Cabinet members approved a £11,150 grant for Support Staffordshire at their meeting on Thursday (November 11). The money will come from Government funding given to local authorities to respond to the pandemic.

The cabinet report said: “The additional funding recommended will allow Support Staffordshire to continue to provide an enhanced support service, but with greater emphasis placed on advising on whether the district might benefit from the establishment of ‘anchor’ arrangements.

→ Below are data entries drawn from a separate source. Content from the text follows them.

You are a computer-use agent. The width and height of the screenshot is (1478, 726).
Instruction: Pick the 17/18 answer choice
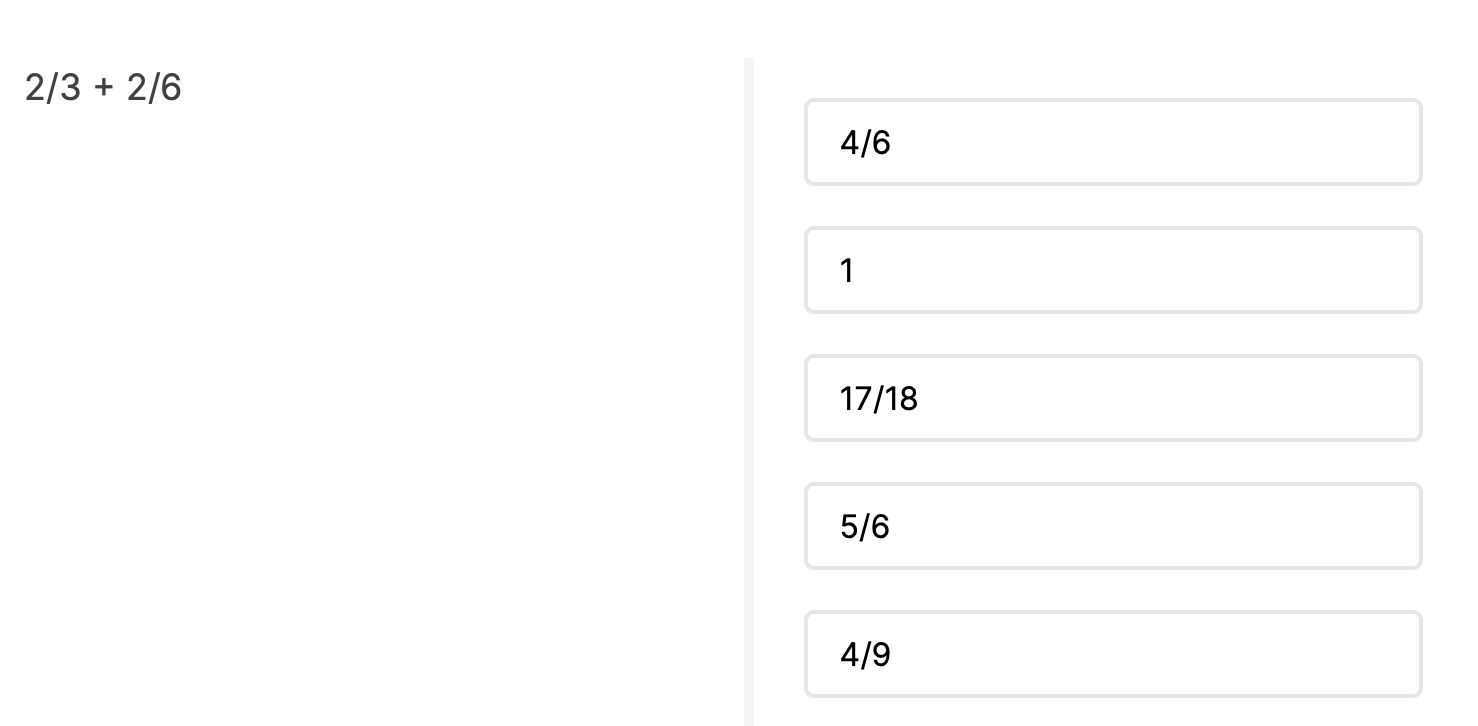click(x=1113, y=398)
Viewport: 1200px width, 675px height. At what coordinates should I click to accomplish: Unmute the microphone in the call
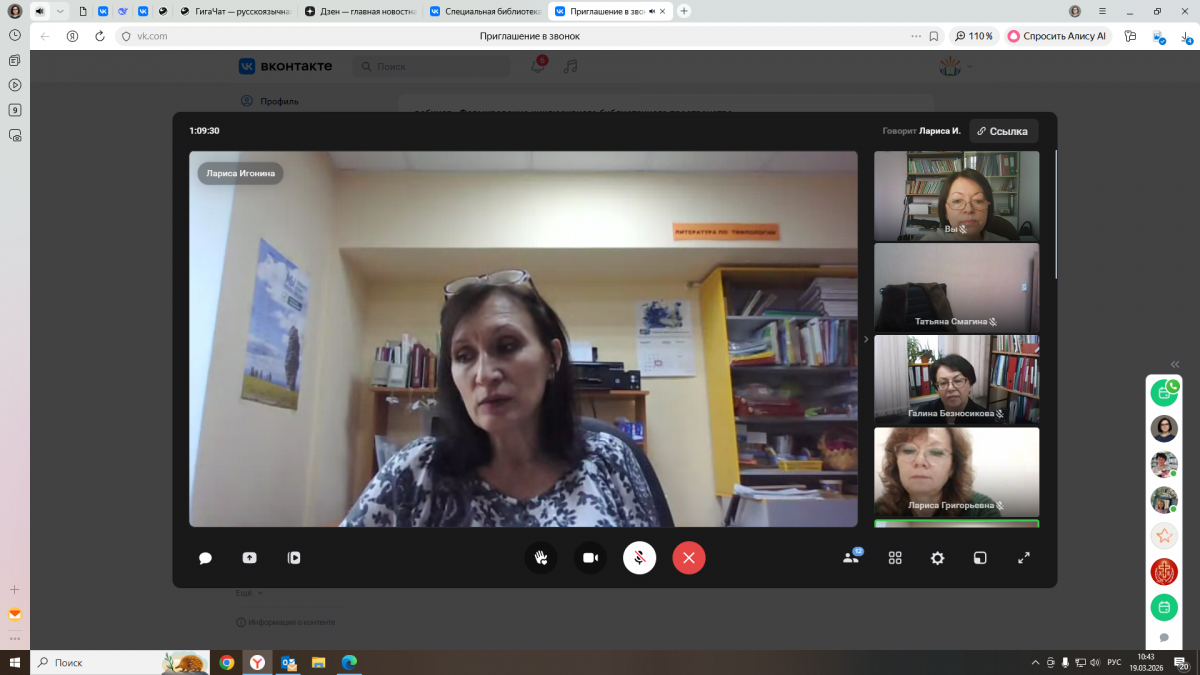tap(640, 558)
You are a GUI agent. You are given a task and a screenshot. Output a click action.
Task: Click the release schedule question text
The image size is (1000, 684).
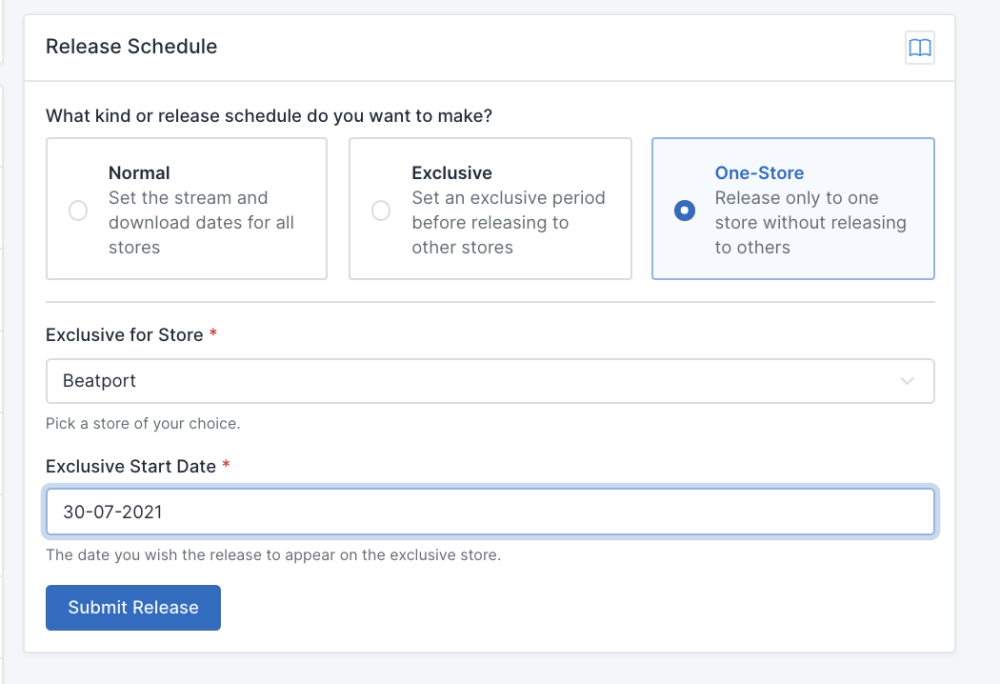[x=269, y=116]
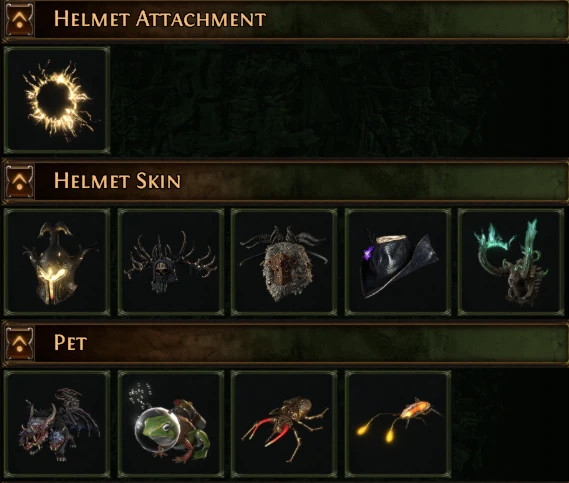Click the Helmet Attachment header title
This screenshot has width=569, height=483.
[x=160, y=19]
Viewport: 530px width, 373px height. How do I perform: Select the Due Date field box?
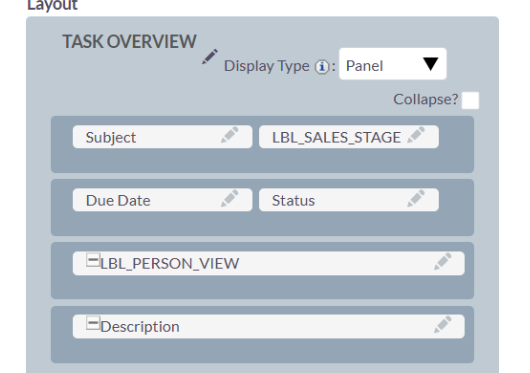pyautogui.click(x=163, y=200)
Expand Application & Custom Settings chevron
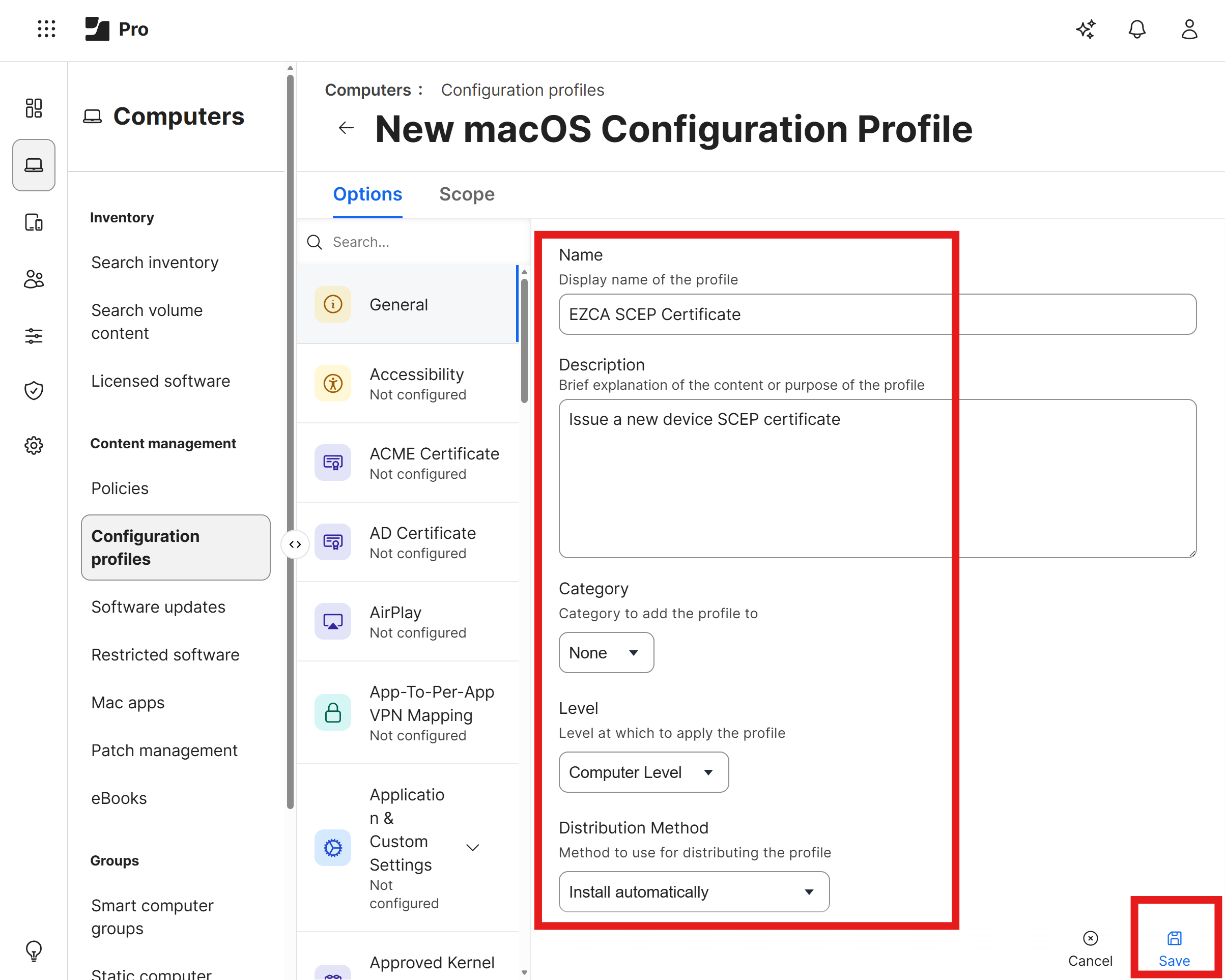The height and width of the screenshot is (980, 1225). 472,847
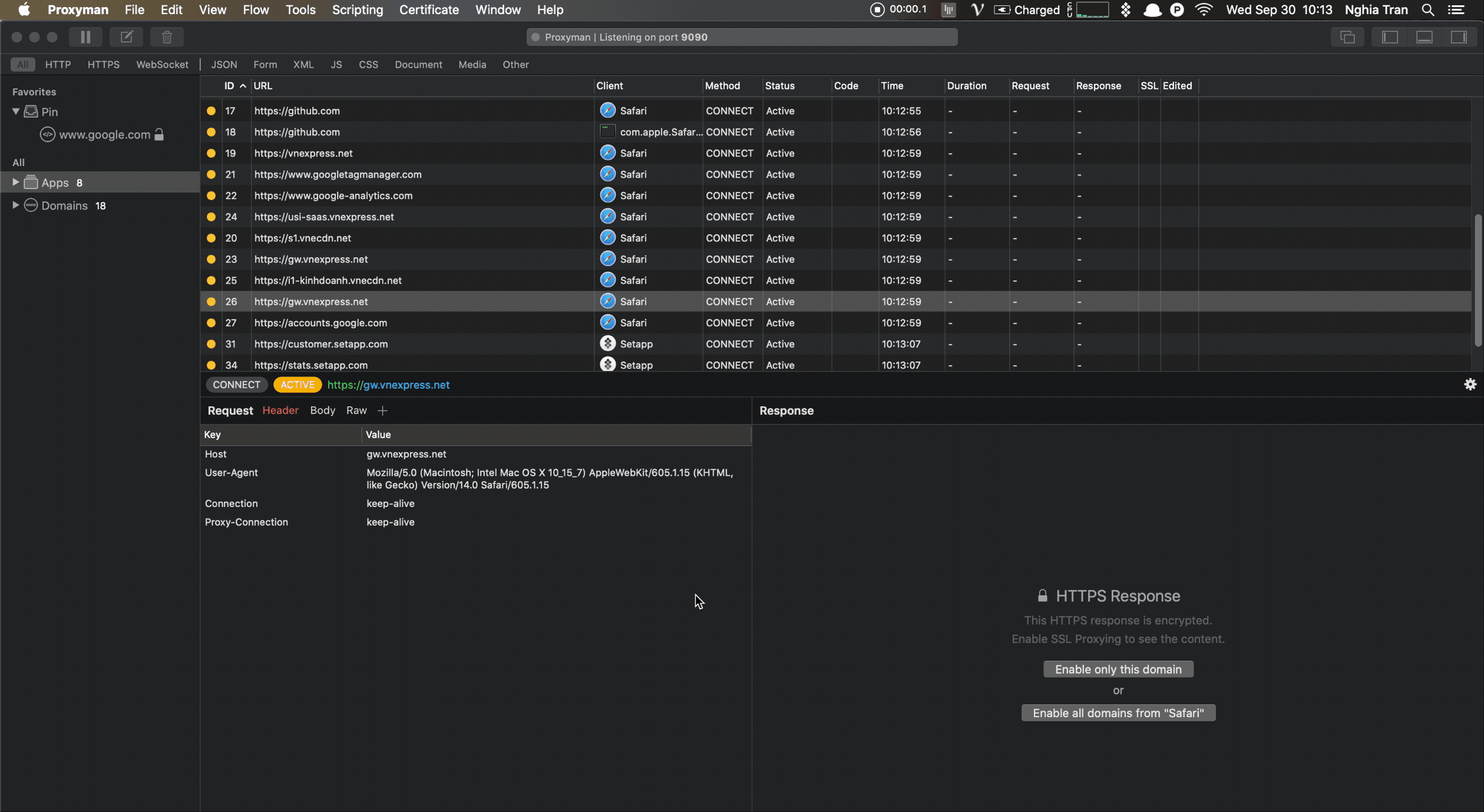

“Some other districts and boroughs in the county have established ‘anchor organisation’ arrangements which help to co-ordinate voluntary sector activity. This proved especially valuable during period of lockdown and shielding.

“Other districts and boroughs, including Cannock Chase, do not have such anchor organisations. This resulted in signposting having to be undertaken by officers of the district council based on local knowledge. While this was done during to meet demands of the pandemic, by re-allocating officers to this activity it is not a sustainable model as, under normal circumstances, there is very limited capacity for this work.

“The strength of existing networks is variable across the district. There is a good infrastructure operating across Rugeley and Brereton, including Good Neighbour schemes. There are also close working relationships in Chadsmoor, Heath Hayes and Wimblebury and other local communities.

“The south of the district, around Cannock town centre and the east, and around Hednesford, have a much more limited infrastructure. If anchor arrangements could be established to cover the district, this would help to signpost people to the support available and give, particularly smaller voluntary sector organisations, an infrastructure to work within.”